Because of the finding that a 25-mg/kg dose of 5-hydroxytryptophan (5-HTP) causes stressful behavior in eliciting an increase in canine GH (cGH) and corticosteroid levels, we compared it to the stimulatory action of another stress, insulininduced hypoglycemia. In five unanesthetized adult bitches given an iv injection of insulin, there was a rapid fall in blood glucose (from 77 to 25 mg/dl at 30 min), with increases in both corticosteroid and cGH concentrations (of 17.1 μg/dl and 7.9 ng/ml, respectively, at 60 min). Pentobarbital anesthesia (30 mg/kg) did not modify the decrease in glucose after insulin administration, although it abolished the increases in corticosteroids and cGH concentrations. 5-HTP (25 mg/kg) produced significant increments in plasma cGH in pentobarbital-anesthetized animals, although it failed to stimulate corticosteroids.
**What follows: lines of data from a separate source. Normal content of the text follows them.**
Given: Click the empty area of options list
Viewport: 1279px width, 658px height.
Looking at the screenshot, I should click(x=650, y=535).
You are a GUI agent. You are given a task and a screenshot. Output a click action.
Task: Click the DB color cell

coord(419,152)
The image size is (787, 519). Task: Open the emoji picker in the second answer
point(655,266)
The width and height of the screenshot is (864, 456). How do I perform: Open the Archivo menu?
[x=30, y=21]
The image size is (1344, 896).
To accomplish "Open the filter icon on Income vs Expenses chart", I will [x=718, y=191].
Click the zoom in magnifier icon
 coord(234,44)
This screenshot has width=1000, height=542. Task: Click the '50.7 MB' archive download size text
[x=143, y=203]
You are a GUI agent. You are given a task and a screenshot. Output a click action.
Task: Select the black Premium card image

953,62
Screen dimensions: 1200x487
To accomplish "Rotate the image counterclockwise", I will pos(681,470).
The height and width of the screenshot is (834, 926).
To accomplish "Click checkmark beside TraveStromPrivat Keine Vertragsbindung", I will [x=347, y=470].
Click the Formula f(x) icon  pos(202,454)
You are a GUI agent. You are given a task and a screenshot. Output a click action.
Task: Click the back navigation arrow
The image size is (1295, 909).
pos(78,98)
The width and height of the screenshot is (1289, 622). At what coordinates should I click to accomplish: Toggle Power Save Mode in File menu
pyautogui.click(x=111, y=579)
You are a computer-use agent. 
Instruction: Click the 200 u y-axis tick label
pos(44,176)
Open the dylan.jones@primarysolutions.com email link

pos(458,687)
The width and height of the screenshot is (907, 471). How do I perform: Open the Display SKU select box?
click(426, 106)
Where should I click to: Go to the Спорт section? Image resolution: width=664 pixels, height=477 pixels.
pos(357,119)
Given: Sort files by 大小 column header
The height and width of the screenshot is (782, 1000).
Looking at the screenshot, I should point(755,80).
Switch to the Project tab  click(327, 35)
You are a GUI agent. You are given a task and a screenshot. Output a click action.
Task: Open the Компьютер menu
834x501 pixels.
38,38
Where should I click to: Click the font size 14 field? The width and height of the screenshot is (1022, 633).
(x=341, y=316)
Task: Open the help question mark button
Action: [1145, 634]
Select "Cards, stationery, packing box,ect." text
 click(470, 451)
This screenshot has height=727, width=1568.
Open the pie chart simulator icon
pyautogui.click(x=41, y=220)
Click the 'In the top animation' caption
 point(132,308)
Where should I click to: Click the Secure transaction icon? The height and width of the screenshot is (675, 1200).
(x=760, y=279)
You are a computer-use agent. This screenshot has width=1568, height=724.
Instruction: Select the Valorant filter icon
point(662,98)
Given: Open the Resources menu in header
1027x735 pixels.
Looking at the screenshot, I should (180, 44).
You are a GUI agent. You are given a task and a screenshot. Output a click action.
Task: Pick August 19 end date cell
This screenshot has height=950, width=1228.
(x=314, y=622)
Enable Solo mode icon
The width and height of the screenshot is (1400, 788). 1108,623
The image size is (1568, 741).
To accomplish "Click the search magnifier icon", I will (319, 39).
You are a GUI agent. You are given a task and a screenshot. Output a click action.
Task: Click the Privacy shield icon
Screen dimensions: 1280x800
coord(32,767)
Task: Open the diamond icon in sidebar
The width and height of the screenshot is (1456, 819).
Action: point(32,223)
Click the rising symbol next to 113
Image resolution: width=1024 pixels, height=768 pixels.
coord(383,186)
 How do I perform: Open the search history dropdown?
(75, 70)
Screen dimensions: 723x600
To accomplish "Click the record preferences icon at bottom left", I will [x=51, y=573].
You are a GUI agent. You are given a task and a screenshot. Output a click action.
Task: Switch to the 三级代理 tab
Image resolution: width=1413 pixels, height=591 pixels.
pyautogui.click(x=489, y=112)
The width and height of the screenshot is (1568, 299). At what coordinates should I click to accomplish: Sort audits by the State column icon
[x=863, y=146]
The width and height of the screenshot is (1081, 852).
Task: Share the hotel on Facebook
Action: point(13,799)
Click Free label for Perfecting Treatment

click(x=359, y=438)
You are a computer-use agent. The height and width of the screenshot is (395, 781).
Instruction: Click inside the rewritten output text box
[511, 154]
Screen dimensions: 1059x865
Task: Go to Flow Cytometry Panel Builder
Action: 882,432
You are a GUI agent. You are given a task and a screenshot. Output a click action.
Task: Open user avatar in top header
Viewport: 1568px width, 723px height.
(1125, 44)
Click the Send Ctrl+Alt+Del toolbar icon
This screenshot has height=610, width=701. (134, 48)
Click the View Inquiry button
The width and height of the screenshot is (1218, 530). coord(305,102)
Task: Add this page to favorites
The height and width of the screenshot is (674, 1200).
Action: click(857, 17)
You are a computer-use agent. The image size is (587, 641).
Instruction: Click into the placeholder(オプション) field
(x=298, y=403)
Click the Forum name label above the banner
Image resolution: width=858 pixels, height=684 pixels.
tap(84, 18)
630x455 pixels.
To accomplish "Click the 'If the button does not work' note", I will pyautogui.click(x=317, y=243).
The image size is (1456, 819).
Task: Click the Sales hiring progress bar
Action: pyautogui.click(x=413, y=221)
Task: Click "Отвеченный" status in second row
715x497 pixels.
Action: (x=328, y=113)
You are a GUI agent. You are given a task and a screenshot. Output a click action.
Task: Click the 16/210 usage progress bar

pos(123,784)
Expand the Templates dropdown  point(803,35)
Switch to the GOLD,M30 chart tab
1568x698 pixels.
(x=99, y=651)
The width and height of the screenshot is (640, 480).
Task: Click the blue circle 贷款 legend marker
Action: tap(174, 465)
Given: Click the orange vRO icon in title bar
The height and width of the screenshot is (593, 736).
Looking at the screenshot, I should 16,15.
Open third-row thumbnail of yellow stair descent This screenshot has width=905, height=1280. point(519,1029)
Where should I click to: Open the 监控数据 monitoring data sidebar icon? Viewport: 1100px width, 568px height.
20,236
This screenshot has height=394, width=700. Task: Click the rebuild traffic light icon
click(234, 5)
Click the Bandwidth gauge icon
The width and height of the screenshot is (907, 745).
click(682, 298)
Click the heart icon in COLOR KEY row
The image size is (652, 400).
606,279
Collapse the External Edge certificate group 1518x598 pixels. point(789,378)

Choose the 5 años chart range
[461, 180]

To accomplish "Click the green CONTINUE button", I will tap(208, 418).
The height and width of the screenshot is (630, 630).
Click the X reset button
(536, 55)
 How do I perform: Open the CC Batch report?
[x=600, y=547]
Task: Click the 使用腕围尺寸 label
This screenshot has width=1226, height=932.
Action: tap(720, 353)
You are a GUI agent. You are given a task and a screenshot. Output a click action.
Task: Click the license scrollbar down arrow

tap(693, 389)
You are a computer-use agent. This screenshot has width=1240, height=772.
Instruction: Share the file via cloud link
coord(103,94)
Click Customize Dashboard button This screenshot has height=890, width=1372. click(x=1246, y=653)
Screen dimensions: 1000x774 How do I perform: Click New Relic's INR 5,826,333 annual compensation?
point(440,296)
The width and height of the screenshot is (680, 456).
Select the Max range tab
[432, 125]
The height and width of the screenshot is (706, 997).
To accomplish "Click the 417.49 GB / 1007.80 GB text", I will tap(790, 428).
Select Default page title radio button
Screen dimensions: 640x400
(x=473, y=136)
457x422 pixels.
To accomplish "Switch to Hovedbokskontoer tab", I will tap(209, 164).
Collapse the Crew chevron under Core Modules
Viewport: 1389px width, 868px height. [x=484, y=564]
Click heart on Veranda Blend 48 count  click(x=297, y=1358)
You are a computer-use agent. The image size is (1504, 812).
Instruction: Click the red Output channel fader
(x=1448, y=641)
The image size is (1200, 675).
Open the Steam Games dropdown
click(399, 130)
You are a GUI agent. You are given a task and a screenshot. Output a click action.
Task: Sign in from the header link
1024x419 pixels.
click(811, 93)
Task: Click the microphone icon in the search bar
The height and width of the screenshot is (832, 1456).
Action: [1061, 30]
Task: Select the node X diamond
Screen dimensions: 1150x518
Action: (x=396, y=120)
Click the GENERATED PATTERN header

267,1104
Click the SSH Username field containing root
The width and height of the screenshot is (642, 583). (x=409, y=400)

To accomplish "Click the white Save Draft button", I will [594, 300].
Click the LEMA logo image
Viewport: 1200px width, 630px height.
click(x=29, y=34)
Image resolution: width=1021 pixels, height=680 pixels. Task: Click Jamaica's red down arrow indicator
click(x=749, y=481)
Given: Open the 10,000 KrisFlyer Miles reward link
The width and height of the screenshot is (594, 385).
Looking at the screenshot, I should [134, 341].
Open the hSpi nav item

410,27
This failure of pentobarbital to modify the cGH response to 5-HTP suggests that the serotoninergic mechanism of stimulation may differ from the stress-related mehanism of cGH release. Inhibition of peripheral 5-HTP conversion to serotonin with carbidopa was measured in five animals. It was observed that the 1-mg/kg 5-HTP-induced rise in cGH was converted from an early to a late response with inhibition of peripheral decarboxylation. The rapid cGH increases resulting from low dose 5-HTP stimulation along with an absence of both behavioral distress and increases in corticoids suggest that serotoninergic stimulation may have peripheral as well as central activity. Studies of animals with direct injections of serotonin have thus far failed to confirm this hypothesis.